* _Exercise description_
In the text on indoor air pollution, what share of the country's 4.5 million office and public buildings does James Woods estimate have air-handling systems inadequate to mitigate indoor air pollution?

With the proliferation of computer technology into offices and homes, the health problems of workers can only be expected to grow. James Woods, professor of architecture at Virginia Polytechnic Institute, estimates that 30 percent of the country's 4.5 million office and public buildings have air- handling systems inadequate to mitigate indoor air pollution.
Mechanical engineers can design filtration devices into air- handling units to eliminate some errant substances. Developers and building owners refuse to pay for upgraded equipment in older buildings with large units, or for the "upcharges" on such equipment in newer buildings. Reducing costs and increasing profits, having been placed on par with the Ten Commandments, one owner, speaking for his ilk nationwide, declared: "The simple fact of life is that if I put in the best technology and I want a dollar more per square foot, I wouldn't get it, not even close to it." Hal Levin, a Santa Cruz architect, confirmed the prevalent attitude in observing, "I have had many clients who were truly interested in addressing the issue of indoor air quality, but as the projects went along it didn't stay a high priority."
Assuming indoor air could be adequately filtered, what of outdoor air from which inside air obviously comes? According to Art Kesten, associate director of research for United Technologies Corporation, filtering, or increasing the volume of outdoor air mixed with recirculated air, as some advocate, is not the answer. He noted there are not only increased energy costs but the free air brought in is often as polluted as that circulating within, proving the point that capitalism stinks whether one is indoors or outdoors.
The JOURNAL article exhibits a characteristic finger-pointing exercise that often breaks out between capitalists with opposing material interests. The office equipment capitalists want their equipment to be remedied by building air-handling systems while the building owners want the manufacturers to solve the problem.
Neither is moving with any notable speed toward a resolution, but the EPA is thinking about it. Their air-quality control spokesman and research director, Kevin Teichman, "hopes" that "an aggressive information program will prompt some action" on the part of manufacturers.
This pathetic remark comes from an agency whose primary existence is predicated on creating the illusion that the national and global reduction of the planet to a moonscape by capitalism is being addressed. Workers needn't fret! They can go to bed nightly assured that the EPA is fearlessly defending their interests and those of posterity.

Stored records

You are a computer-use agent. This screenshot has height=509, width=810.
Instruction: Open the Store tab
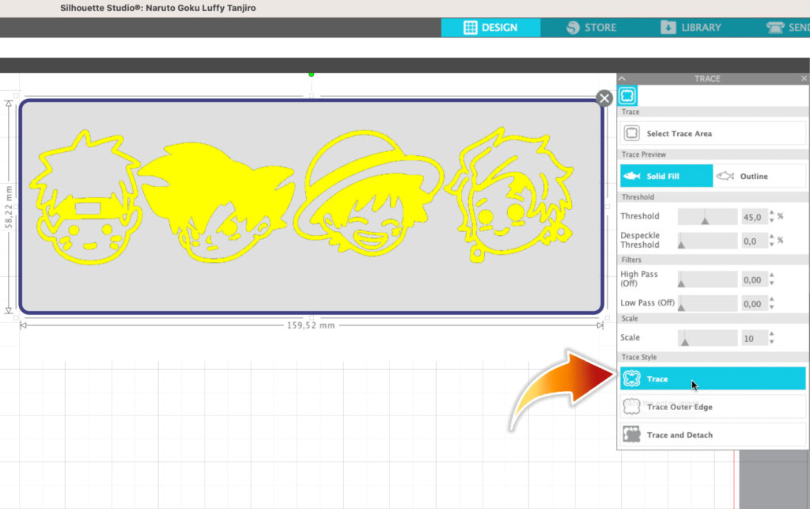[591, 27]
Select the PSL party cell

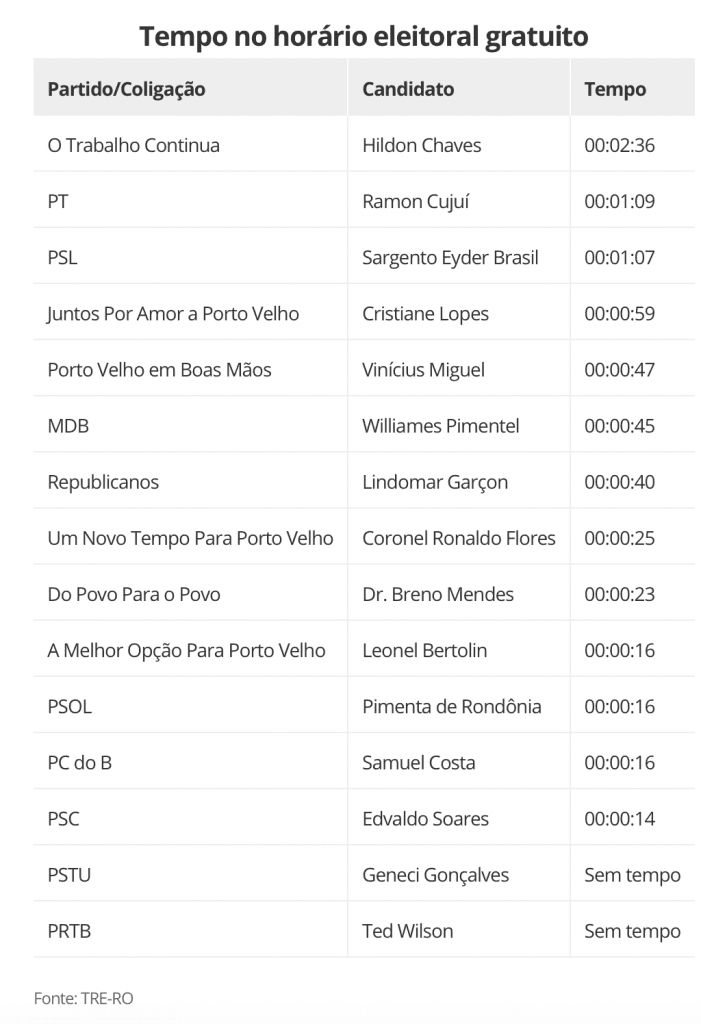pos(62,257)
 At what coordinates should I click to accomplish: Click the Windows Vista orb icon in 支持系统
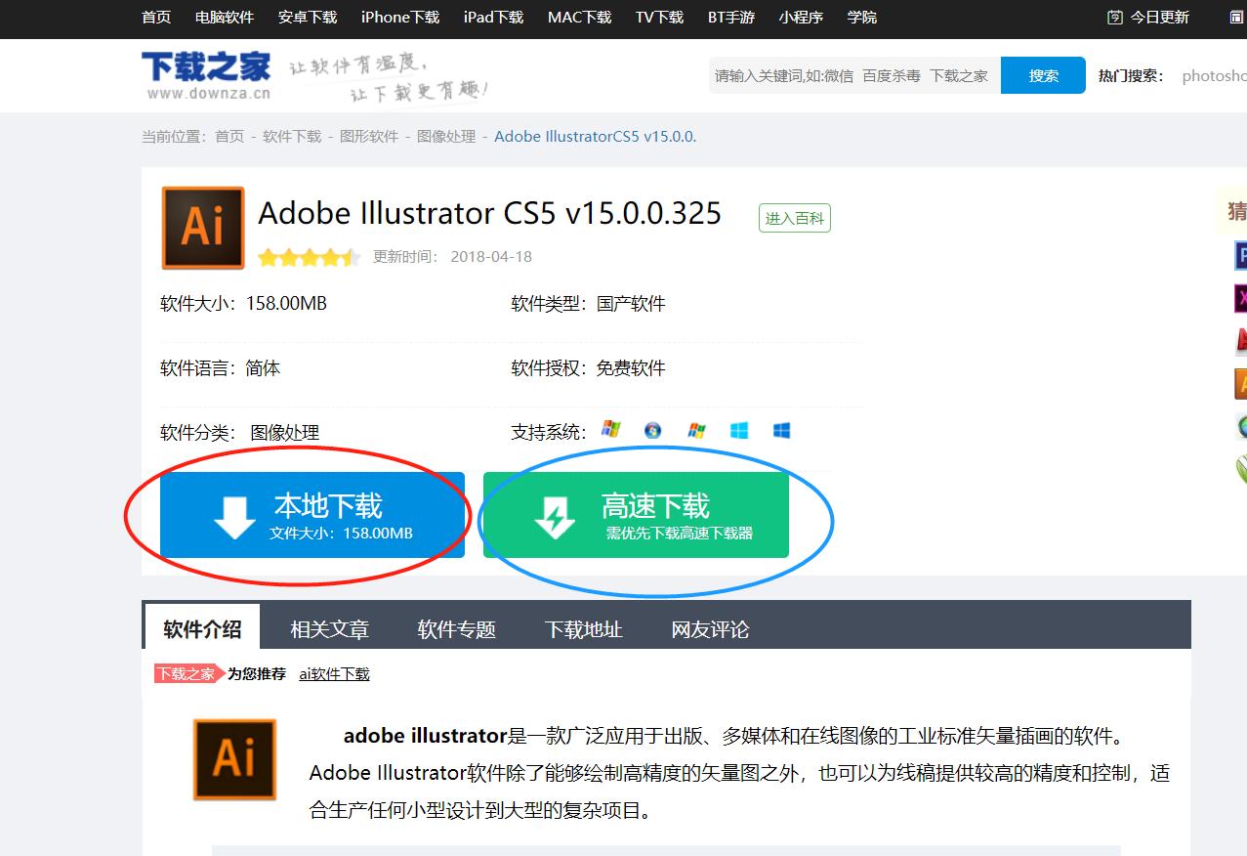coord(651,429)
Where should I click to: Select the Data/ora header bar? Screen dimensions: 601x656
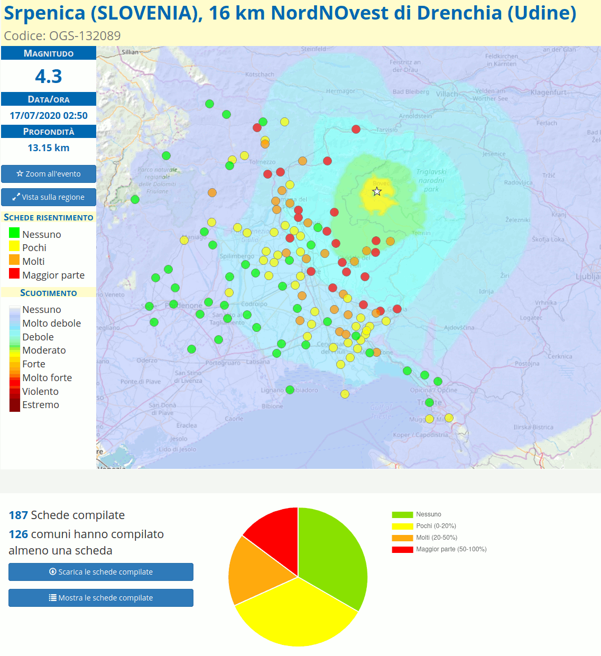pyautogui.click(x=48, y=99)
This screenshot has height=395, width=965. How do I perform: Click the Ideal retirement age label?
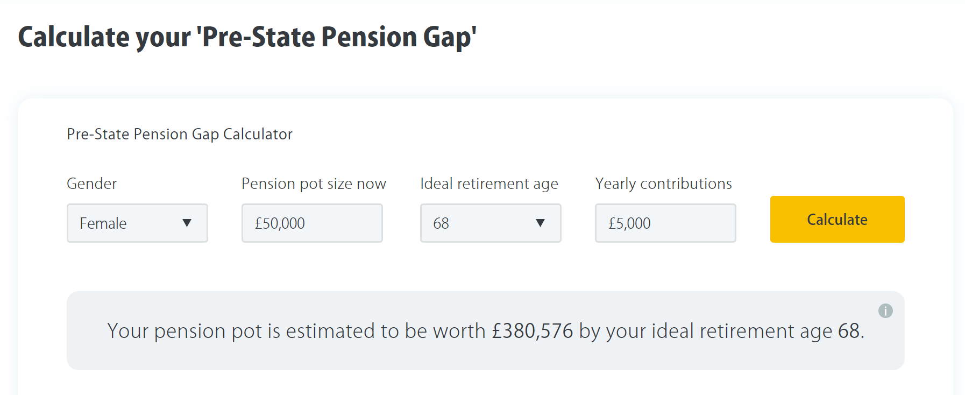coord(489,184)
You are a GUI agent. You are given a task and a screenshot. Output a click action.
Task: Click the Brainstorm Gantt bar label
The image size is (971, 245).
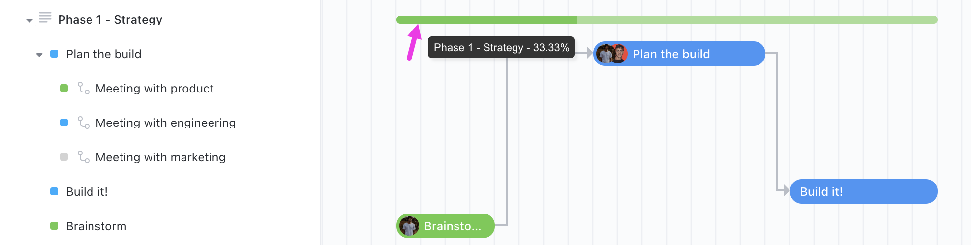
--
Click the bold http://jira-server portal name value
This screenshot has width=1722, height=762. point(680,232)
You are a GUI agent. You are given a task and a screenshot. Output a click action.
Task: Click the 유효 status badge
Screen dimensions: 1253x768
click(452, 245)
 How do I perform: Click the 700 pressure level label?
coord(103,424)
---
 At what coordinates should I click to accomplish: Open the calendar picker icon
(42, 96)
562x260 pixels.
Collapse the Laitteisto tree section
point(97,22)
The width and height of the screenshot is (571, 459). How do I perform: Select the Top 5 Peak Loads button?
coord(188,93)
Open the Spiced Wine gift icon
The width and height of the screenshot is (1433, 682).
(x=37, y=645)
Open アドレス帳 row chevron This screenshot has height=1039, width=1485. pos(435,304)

* _Finished exercise_
30 percent